15. What does the report say about equity and inclusion?

“Equity remains a central element in the UN climate regime,” the SPM says. The report has a section dedicated to “equity and inclusion in climate change action”, which discusses how to ensure that those most vulnerable to the impacts of climate change can contribute to and benefit from climate mitigation and adaptation efforts.

The SPM says that “ambitious mitigation pathways imply large and sometimes disruptive changes in economic structure”. This can include a “shifting of income and employment” during the transition to low-emissions activities. 

But the report has high confidence that “social safety nets” and “redistributive policies” that “shield the poor and vulnerable” can resolve trade-offs for a range of sustainable development goals, such as education, hunger, poverty, gender and energy access.

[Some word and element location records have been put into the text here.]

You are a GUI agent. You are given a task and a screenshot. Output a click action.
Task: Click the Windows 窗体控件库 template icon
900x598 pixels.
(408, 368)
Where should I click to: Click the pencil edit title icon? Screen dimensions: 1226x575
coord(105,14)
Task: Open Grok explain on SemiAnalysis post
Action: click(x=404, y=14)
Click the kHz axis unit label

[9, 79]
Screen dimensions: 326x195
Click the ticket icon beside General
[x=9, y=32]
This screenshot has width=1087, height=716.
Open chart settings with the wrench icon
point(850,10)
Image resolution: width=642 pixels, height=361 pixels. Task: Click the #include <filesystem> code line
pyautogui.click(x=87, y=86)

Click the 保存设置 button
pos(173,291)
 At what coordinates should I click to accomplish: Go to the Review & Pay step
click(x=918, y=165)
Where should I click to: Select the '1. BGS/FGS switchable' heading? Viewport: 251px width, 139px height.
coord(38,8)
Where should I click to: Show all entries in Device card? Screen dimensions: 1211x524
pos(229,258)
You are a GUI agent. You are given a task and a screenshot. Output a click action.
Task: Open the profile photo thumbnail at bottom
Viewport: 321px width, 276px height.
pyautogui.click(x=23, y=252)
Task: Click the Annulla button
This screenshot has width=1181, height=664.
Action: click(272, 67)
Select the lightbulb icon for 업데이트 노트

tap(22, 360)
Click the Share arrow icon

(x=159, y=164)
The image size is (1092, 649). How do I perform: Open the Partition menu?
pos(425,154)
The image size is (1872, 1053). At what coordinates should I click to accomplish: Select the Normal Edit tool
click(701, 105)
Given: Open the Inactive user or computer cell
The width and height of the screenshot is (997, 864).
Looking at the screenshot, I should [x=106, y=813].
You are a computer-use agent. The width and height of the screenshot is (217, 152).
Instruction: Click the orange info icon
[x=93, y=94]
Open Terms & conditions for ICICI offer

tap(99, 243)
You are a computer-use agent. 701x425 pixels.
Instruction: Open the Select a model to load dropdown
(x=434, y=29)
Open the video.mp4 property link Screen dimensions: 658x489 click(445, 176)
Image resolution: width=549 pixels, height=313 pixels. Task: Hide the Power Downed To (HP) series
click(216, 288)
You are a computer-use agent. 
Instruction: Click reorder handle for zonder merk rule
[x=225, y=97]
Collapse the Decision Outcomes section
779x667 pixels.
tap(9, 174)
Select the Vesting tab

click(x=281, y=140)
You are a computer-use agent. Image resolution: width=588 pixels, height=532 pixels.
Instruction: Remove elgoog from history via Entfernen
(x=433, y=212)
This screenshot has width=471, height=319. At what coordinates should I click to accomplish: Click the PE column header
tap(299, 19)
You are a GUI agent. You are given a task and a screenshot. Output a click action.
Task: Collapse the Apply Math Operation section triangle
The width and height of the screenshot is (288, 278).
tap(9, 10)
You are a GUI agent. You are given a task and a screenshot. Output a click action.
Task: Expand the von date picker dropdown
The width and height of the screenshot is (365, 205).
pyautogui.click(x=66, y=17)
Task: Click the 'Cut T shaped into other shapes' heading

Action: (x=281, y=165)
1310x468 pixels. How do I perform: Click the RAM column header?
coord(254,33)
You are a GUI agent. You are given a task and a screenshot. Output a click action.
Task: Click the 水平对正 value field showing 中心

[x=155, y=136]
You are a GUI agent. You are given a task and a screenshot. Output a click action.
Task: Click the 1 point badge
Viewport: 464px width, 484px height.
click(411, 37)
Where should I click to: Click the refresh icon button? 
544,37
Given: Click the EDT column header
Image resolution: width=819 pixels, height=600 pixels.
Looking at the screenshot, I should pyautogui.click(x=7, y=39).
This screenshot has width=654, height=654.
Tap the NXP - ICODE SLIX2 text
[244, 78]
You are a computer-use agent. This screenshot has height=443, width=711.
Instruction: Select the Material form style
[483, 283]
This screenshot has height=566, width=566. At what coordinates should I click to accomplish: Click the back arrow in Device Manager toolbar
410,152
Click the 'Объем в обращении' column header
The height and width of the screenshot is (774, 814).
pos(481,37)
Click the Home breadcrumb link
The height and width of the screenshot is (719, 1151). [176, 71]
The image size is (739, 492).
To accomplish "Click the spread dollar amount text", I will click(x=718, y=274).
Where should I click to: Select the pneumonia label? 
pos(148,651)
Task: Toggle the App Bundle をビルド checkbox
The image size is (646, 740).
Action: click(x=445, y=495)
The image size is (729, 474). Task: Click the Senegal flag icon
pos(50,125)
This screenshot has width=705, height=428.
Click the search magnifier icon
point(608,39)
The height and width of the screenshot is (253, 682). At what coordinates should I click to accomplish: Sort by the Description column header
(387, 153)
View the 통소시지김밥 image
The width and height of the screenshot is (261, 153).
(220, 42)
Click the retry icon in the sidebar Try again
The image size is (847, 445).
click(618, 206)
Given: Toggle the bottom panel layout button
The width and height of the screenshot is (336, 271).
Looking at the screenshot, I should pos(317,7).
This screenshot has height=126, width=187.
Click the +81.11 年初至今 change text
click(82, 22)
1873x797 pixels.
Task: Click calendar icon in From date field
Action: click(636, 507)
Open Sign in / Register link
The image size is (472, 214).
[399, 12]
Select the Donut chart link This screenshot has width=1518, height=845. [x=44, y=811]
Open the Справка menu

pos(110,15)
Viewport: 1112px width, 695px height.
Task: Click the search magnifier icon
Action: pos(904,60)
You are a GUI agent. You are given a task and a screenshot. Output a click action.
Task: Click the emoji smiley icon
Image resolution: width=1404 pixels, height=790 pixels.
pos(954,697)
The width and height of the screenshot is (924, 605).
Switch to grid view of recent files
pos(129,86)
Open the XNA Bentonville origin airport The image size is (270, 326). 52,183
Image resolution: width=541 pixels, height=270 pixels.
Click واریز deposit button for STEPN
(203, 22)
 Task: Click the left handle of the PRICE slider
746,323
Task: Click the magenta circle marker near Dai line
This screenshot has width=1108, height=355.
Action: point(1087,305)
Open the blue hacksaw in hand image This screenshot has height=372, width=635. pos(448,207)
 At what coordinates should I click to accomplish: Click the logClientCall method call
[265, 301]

For example, it has high confidence that “while some jobs may be lost, low-emissions development can also open up opportunities to enhance skills and create jobs”. The report emphasises the importance of “broadening equitable access” to the relevant finance, technologies and governance.

It adds: 

“Equity, inclusion, just transitions, broad and meaningful participation of all relevant actors in decision making at all scales enable deeper societal ambitions for accelerated mitigation, and climate action more broadly, and build social trust, support transformative changes and an equitable sharing of benefits and burdens”.

The report says that between 3.3 and 3.6 billion people are living in “contexts that are highly vulnerable to climate change”, where vulnerability is highest in “locations with poverty, governance challenges and limited access to basic services and resources, violent conflict and high levels of climate-sensitive livelihoods”. 

It says that adaptation can be used to moderate the risks of climate change and the authors have high confidence that “adaptation progress is unevenly distributed with observed adaptation gaps”. The report adds:

“Present development challenges causing high vulnerability are influenced by historical and ongoing patterns of inequity such as colonialism, especially for many Indigenous Peoples and local communities.”

To effectively address adaptation gaps and avoid maladaptation, the report says that “meaningful participation and inclusive planning, informed by cultural values, Indigenous knowledge, local knowledge, and scientific knowledge can help”.

The report also notes that different countries have their own priorities for development, which give rise to differing needs.

For example, it says that “in several countries just transition commissions, task forces and national policies have been established”, while in others, the principles of a just transition need to be integrated into policies through “collective and participatory decision-making processes”.

This section of the report also discusses behavioural interventions. It has high confidence that “individuals with high socioeconomic status contribute disproportionately to emissions, and have the highest potential for emissions reductions”. It says there are many options for reducing emissions from this group, which can be supported by policies, infrastructure, and technology.

Meanwhile, it has high confidence that, for lower-income groups, “eradicating extreme poverty, energy poverty, and providing decent living standards to all in these regions in the context of achieving sustainable development objectives, in the near-term, can be achieved without significant global emissions growth”.